Le batch cooking n’est pas un régime amaigrissant en soi. En revanche, il facilite la perte de poids en permettant de contrôler les portions, les matières grasses et les apports caloriques. Les études montrent que cuisiner à la maison réduit la consommation calorique d’environ 140 calories par repas. Tout dépend cependant des recettes choisies : privilégiez les légumes, les protéines maigres et les céréales complètes.
Combien de temps peut-on conserver les plats du batch cooking ?
Au réfrigérateur (entre 0 et 4 °C), les plats cuisinés se conservent 3 jours maximum, jusqu’à 4 jours pour les préparations végétales.

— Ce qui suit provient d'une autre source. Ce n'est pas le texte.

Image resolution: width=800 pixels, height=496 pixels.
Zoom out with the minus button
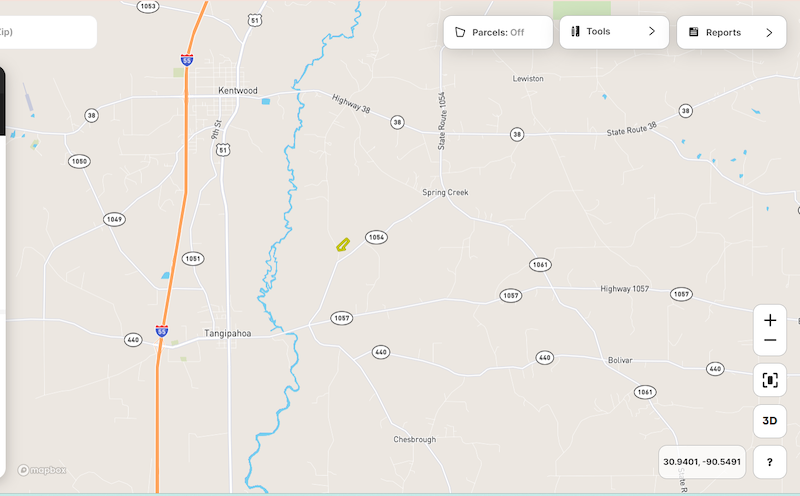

Au congélateur (-18 °C), la conservation peut aller de 2 à 3 mois. Il est essentiel de refroidir les plats rapidement (moins de 2 heures à température ambiante) et de les réchauffer à 70 °C à cœur avant consommation.
Quel budget prévoir pour commencer le batch cooking ?
Le matériel de base (boîtes en verre, planche à découper, bon couteau, plaques de four, étiquettes) représente un investissement de 100 à 200 euros si vous partez de zéro. La plupart des cuisines disposent déjà d’une partie de cet équipement. En termes de courses, le batch cooking permet ensuite de réduire le budget alimentaire de 20 à 30 % grâce à la planification et à la réduction du gaspillage.